The mathematical identity that powers ZeRO is that all-reduce = reduce-scatter then all-gather. In DDP both halves run on every rank; in ZeRO Stage 3 only the all-gather runs (during the next forward), and only on layers about to execute. Compared to DDP the total bytes moved are the same; the peak per-rank memory is $N\times$ lower. This single observation is responsible for nearly every memory-efficient parallelism scheme of the past five years.

59.2.3 PyTorch FSDP: ZeRO Re-Implemented Natively

FSDP (Zhao et al., 2023) is the PyTorch-native reimplementation of ZeRO Stage 3, designed to feel like DDP from the user's perspective. FSDP differs from DeepSpeed ZeRO in two important ways: (a) it integrates with torch.compile, AOT autograd, and the rest of the PyTorch ecosystem natively; (b) it uses explicit wrapping policies to control sharding granularity, which gives finer control over the activation-vs-comm trade-off.

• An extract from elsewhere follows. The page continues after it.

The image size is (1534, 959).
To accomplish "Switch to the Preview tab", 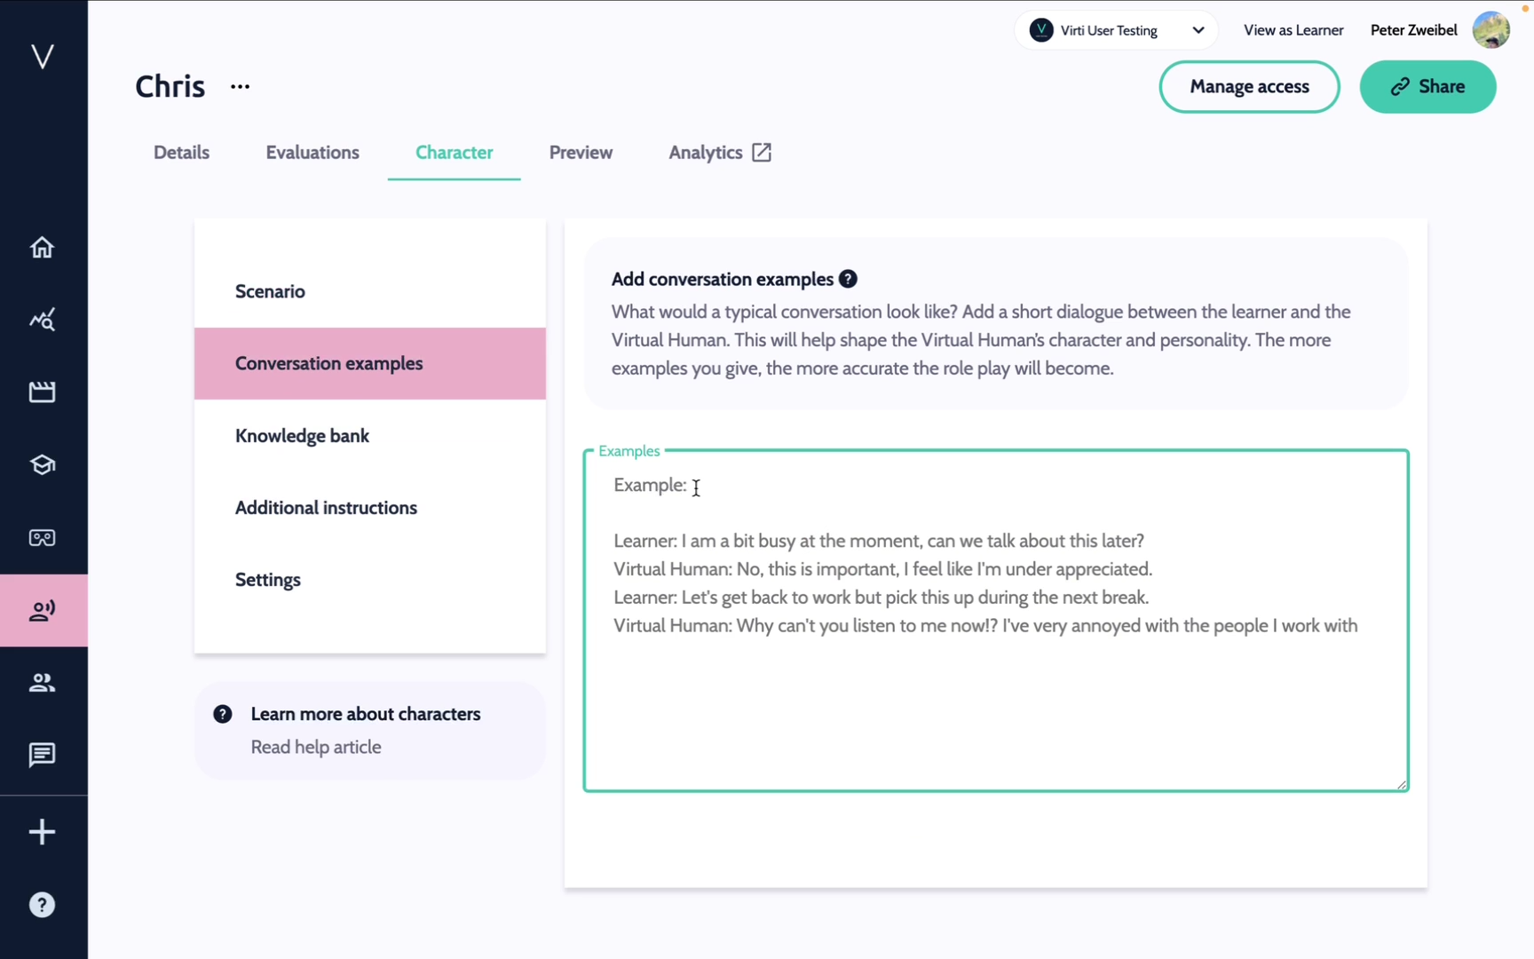I will tap(581, 153).
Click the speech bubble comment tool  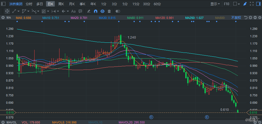click(80, 11)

59.2.3.1 Wrapping Policies

FSDP shards parameters at the granularity of wrap units. A wrap unit is one all-gather: every parameter inside the unit is gathered together. There are three common policies:

59.2.3.2 A Minimal FSDP Training Loop

# fsdp_minimal.py: torchrun --nproc_per_node=8 fsdp_minimal.py
import os, functools, torch
import torch.distributed as dist
from torch.distributed.fsdp import (
    FullyShardedDataParallel as FSDP,
    ShardingStrategy, MixedPrecision, BackwardPrefetch, CPUOffload,
)
from torch.distributed.fsdp.wrap import transformer_auto_wrap_policy
from transformers import AutoModelForCausalLM
from transformers.models.llama.modeling_llama import LlamaDecoderLayer

def main():
    dist.init_process_group(backend="nccl")
    local_rank = int(os.environ["LOCAL_RANK"])
    torch.cuda.set_device(local_rank)

    # 1) Build the bare model on each rank (full materialization here; meta-device
    #    init is the production trick when even that is too big; see Section 59.5).
    model = AutoModelForCausalLM.from_pretrained("meta-llama/Llama-3-70B")

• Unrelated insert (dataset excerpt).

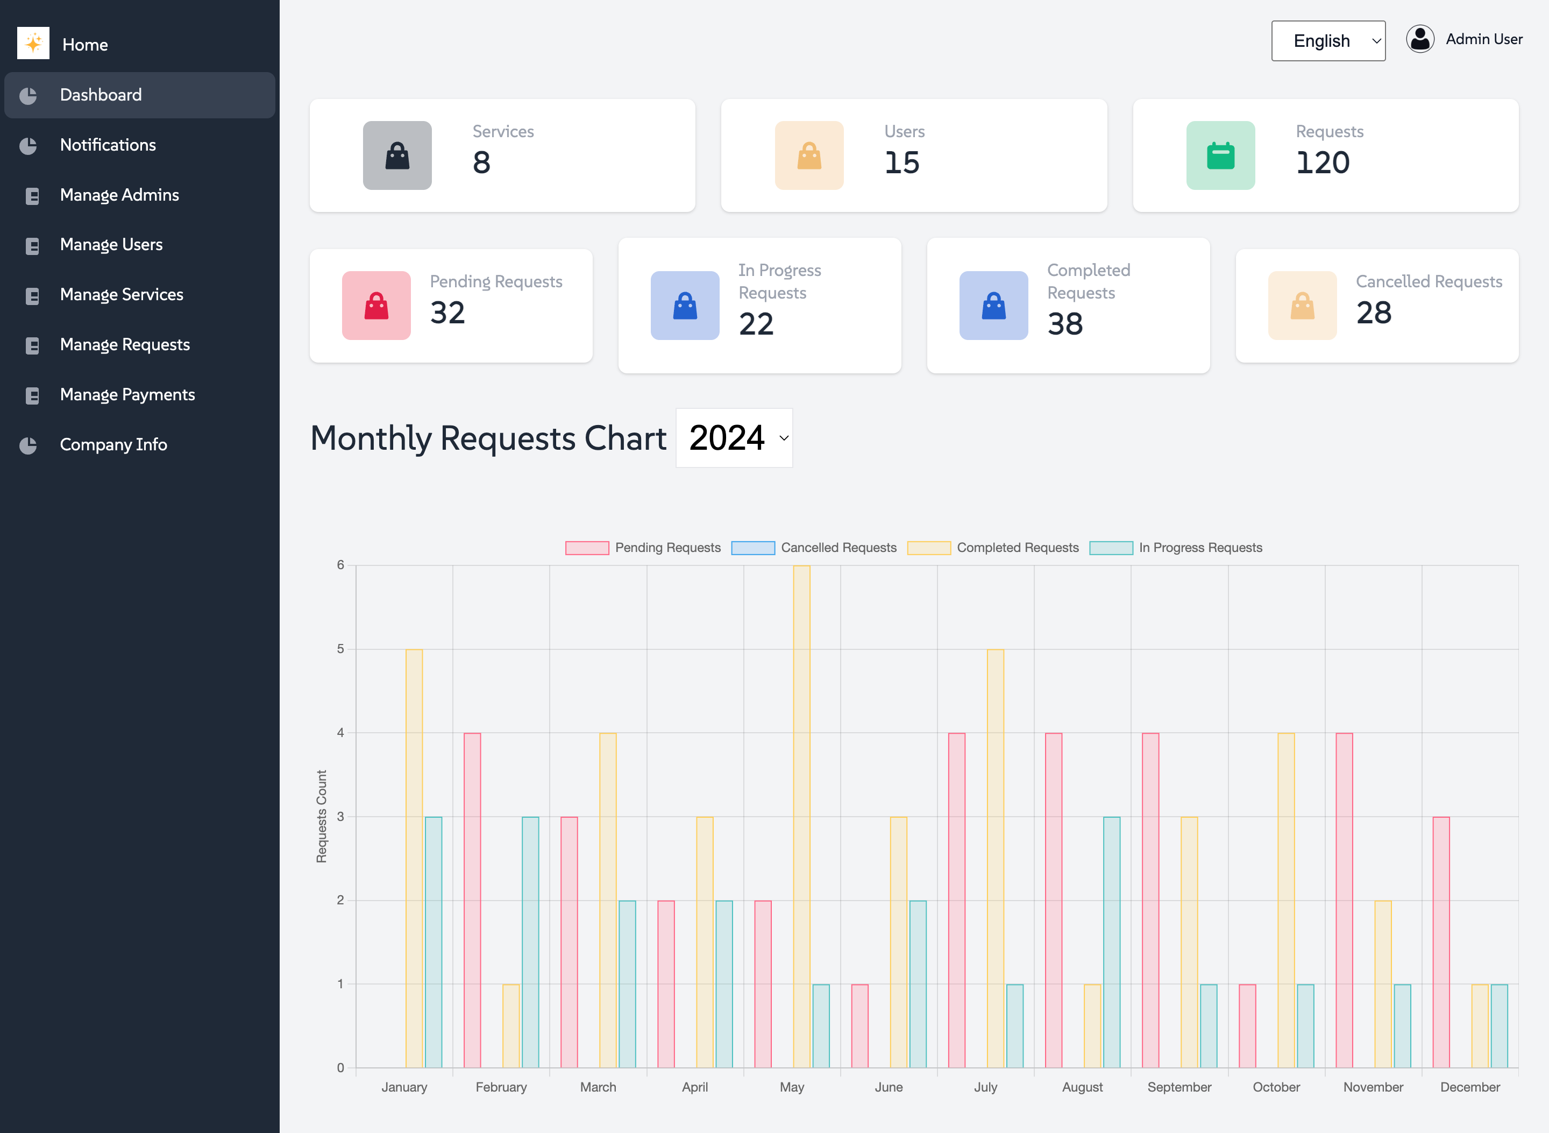
Task: Click the Completed Requests blue bag icon
Action: (993, 305)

    # 2) Wrap each transformer block as its own FSDP unit.
    wrap_policy = functools.partial(
        transformer_auto_wrap_policy,
        transformer_layer_cls={LlamaDecoderLayer},
    )

    # 3) Mixed precision: parameters in bf16, gradient reduction in bf16,
    #    keep loss / norm buffers in fp32 to avoid underflow.
    mp = MixedPrecision(
        param_dtype=torch.bfloat16,
        reduce_dtype=torch.bfloat16,
        buffer_dtype=torch.float32,
    )

    # 4) FULL_SHARD = ZeRO Stage 3. SHARD_GRAD_OP is the Stage 2 equivalent.
    model = FSDP(
        model,
        sharding_strategy=ShardingStrategy.FULL_SHARD,
        auto_wrap_policy=wrap_policy,
        mixed_precision=mp,
        backward_prefetch=BackwardPrefetch.BACKWARD_PRE,   # overlap gather w/ compute
        cpu_offload=CPUOffload(offload_params=False),      # set True if HBM tight
        device_id=local_rank,
    )

    # 5) The optimizer sees only the local shard, internally an fp32 master copy.
    optimizer = torch.optim.AdamW(model.parameters(), lr=3e-5)

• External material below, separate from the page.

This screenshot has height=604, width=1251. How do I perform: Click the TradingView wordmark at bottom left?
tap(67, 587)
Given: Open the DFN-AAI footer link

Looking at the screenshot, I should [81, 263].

    for batch in train_loader:
        out = model(**batch)
        out.loss.backward()
        # FSDP's hooks have already reduce-scattered grads by this point.
        optimizer.step()
        optimizer.zero_grad(set_to_none=True)

    dist.destroy_process_group()

if __name__ == "__main__":
    main()
Code Fragment 59.2.1b: A complete FSDP loop. The only difference from DDP is the wrap step; all the magic happens in the FSDP(...) constructor's hook installation. BackwardPrefetch.BACKWARD_PRE issues the next block's all-gather before the current block's backward finishes, hiding the gather behind compute.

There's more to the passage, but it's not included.